_Directions for this task_:
Write the next part of the forum thread about home security cameras, starting right after its final sentence.

_Excerpt to read_:
┌────────

Caught an Intruder

   / Caught an Intruder
  • Thread Starter
#131  
This afternoon, I began clearing the undergrowth along the tree line which made a huge difference. I'd like to see someone try to hide there now.

A few of these maybe?

Signs are part of my plan, but these are more my style. :laughing:

2la9etz.jpg
 
   / Caught an Intruder #132  
I've been reading along with this thread but hav not commented yet. Cameras is a topic that can fill pages. I have been researching this myself for some time. Here's some things that I haven't necessarily seen addressed:

IP Vs analog cameras. There are differences, but the #1 difference is resolution. IP cameras have the ability to have much higher pixel count than analog cameras do. That is not always necessary. If you are covering a small choke point, an analog camera may have plenty of resolution to show faces clearly. Analog cameras tend to be better in low light and often (though not always) at night. Analogs are generally much smaller too, so can be concealed in tight spaces. But you pay for resolution, bigtime. IP cameras are always more expensive, and often several times more, due to the resolution and other features.

You can mix camera types, though it seems to make sense to go IP for the system backbone. There are converters that make analog camera signals into network signals so you can feed those into your network, if you want or need them.

Recording. Systems in a box that include cameras and a DVR/NVR are almost always crap and should be avoided. Dedicated DVR/NVRs seem like a poor choice to me as many require proprietary hardware. I believe the better choice is NVR software on a dedicated PC. You basically need to create a separate network in your house for IP cameras, as they can consume huge amounts of bandwidth. You get a few cameras going, and it will bury a home network and you will lose frames, drop connections, etc. You very quickly get into the need for gigabit ethernet switches, which are not too crazy expensive anymore. There are some decent software packages out there, but Luxriot seems to be the best bang for the buck. A commercial grade system with reasonable costs. Get a decent PC (used or not) and XP Pro for an OS as your server. Win 7 uses too much memory and resources for this application. With software like Luxriot, you can log into the server remotely even from your smart phone and watch cameras. It can send alerts to you. Track motion. Scheduled recordings. Things like that.

└────────

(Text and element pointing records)
┌────────

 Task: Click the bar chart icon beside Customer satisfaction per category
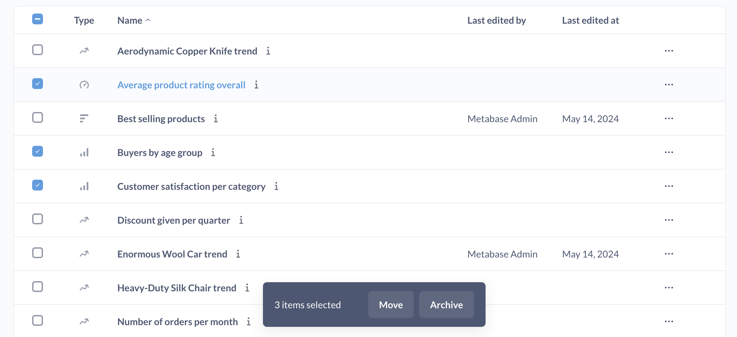[84, 186]
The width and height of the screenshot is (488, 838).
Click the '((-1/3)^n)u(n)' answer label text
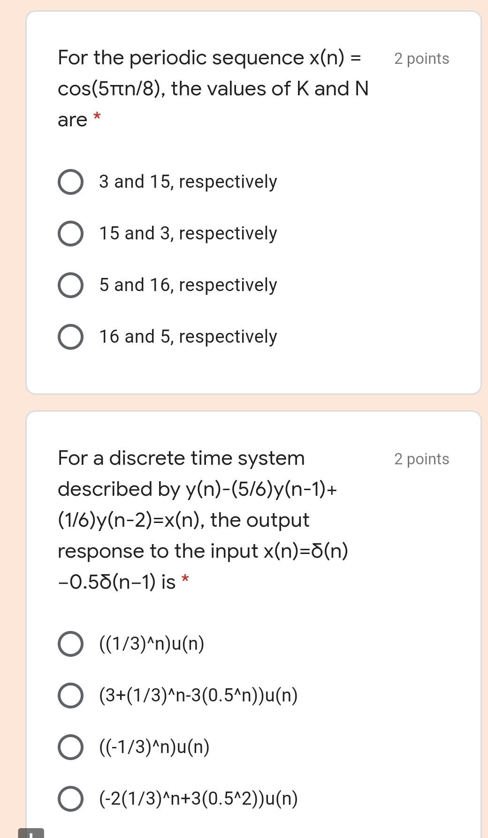(x=154, y=747)
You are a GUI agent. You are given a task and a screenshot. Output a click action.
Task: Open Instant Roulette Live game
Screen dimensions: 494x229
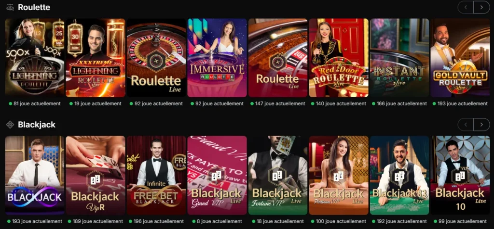point(399,58)
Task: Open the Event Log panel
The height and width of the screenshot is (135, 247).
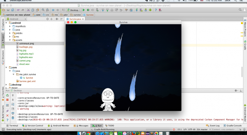Action: [x=214, y=125]
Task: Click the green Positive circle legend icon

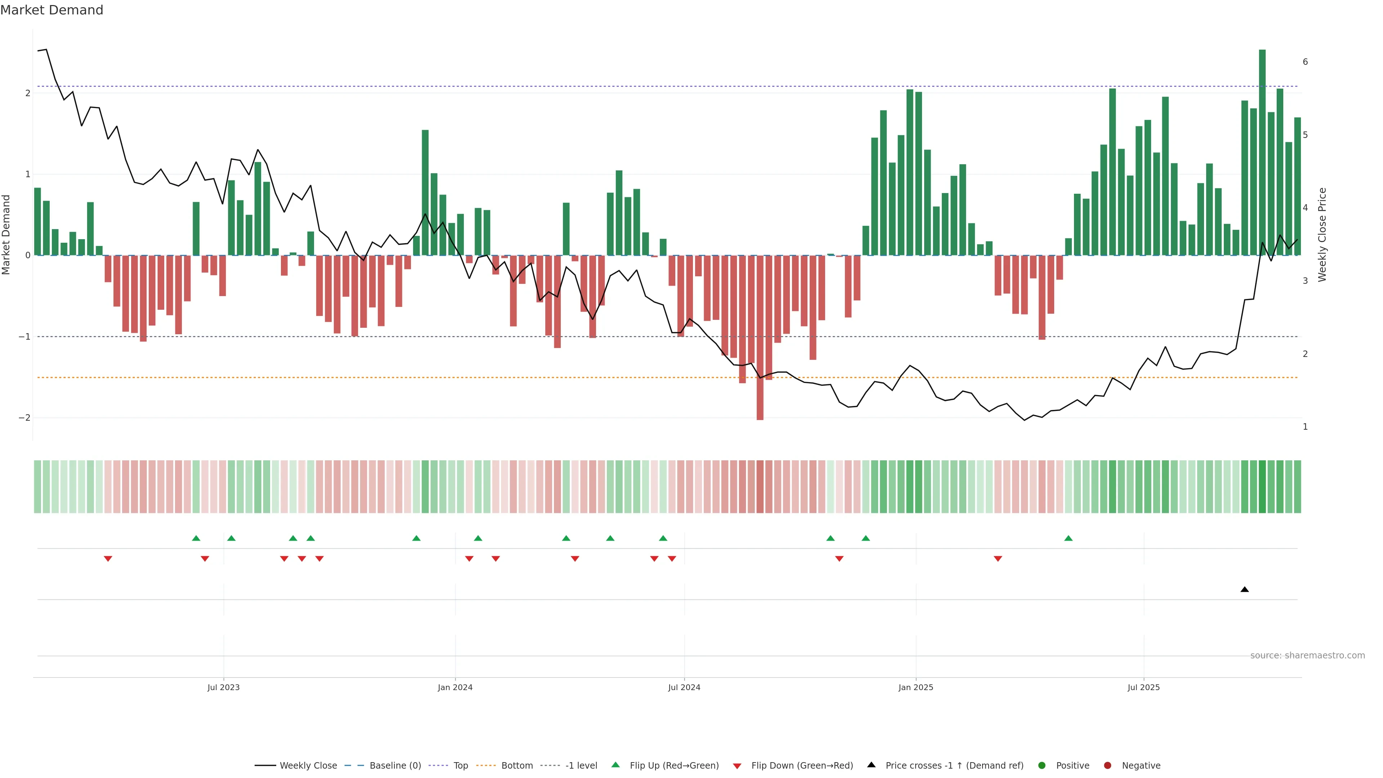Action: [1042, 765]
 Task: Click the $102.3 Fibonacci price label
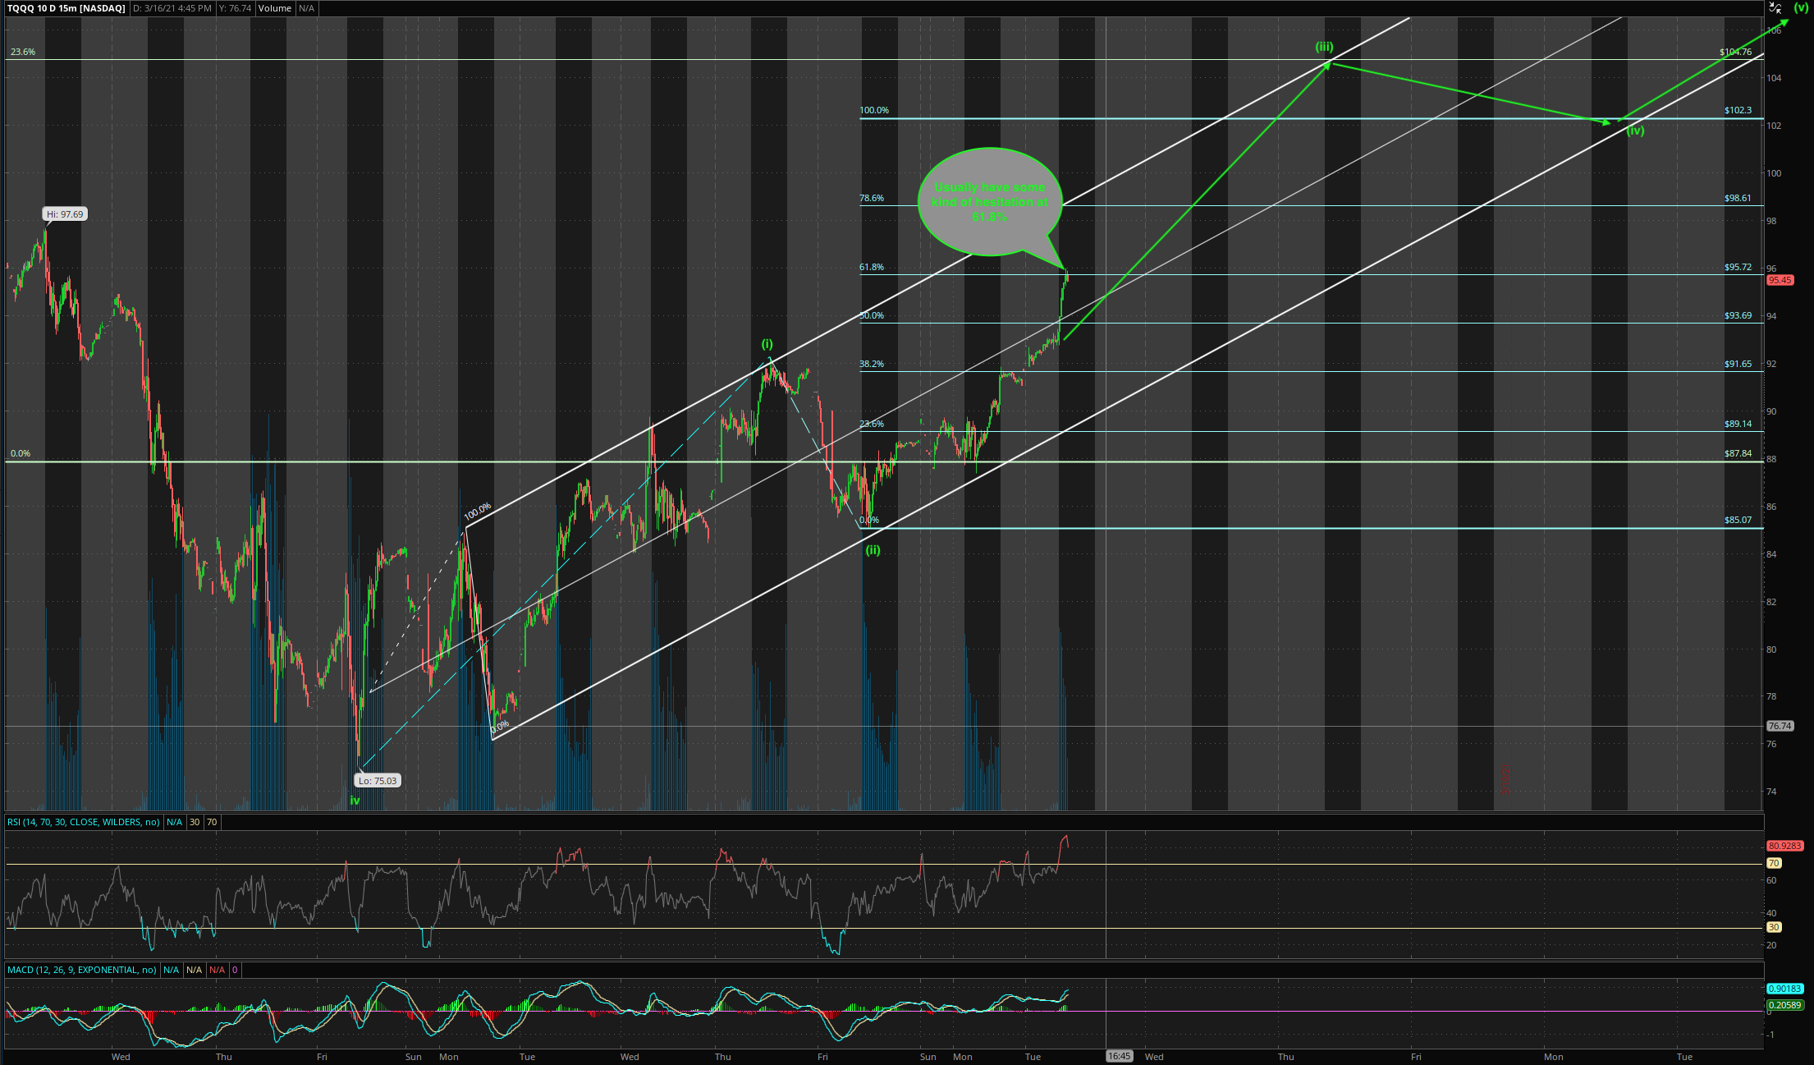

└────────

_Response for this exercise_:
This gets expensive very quickly. If you try to do it cheap, you will find that when/if you need those images, they will probably be useless as you will not have enough resolution or enough camera coverage to see what you need. It is like race cars - "speed costs money. How fast do you want to go?" Only here you will find you have just wasted money on a cheaper system as it will deliver nothing useful when you need it. You need to get good cameras, and frankly a lot of them to really be useful. You are better off starting with 1 or 2 good cameras rather than a raft of crappy ones. Then add as you can.

My $0.02
 
   / Caught an Intruder #133  
Get a decent PC (used or not) and XP Pro for an OS as your server. Win 7 uses too much memory and resources for this application. With software like Luxriot, you can log into the server remotely even from your smart phone and watch cameras. It can send alerts to you. Track motion. Scheduled recordings. Things like that.
Here, we will have to disagree. I have several computers (Intel Core Solo or AMD Sempron 3000+ and faster) which I have converted from XP to 7 (for schoolwork with licenses through school). All have had at least 1.5 GB of RAM and IMO, all have been as fast, or even a little faster under Windows 7.

This gets expensive very quickly. If you try to do it cheap, you will find that when/if you need those images, they will probably be useless as you will not have enough resolution or enough camera coverage to see what you need. It is like race cars - "speed costs money. How fast do you want to go?" Only here you will find you have just wasted money on a cheaper system as it will deliver nothing useful when you need it. You need to get good cameras, and frankly a lot of them to really be useful. You are better off starting with 1 or 2 good cameras rather than a raft of crappy ones. Then add as you can.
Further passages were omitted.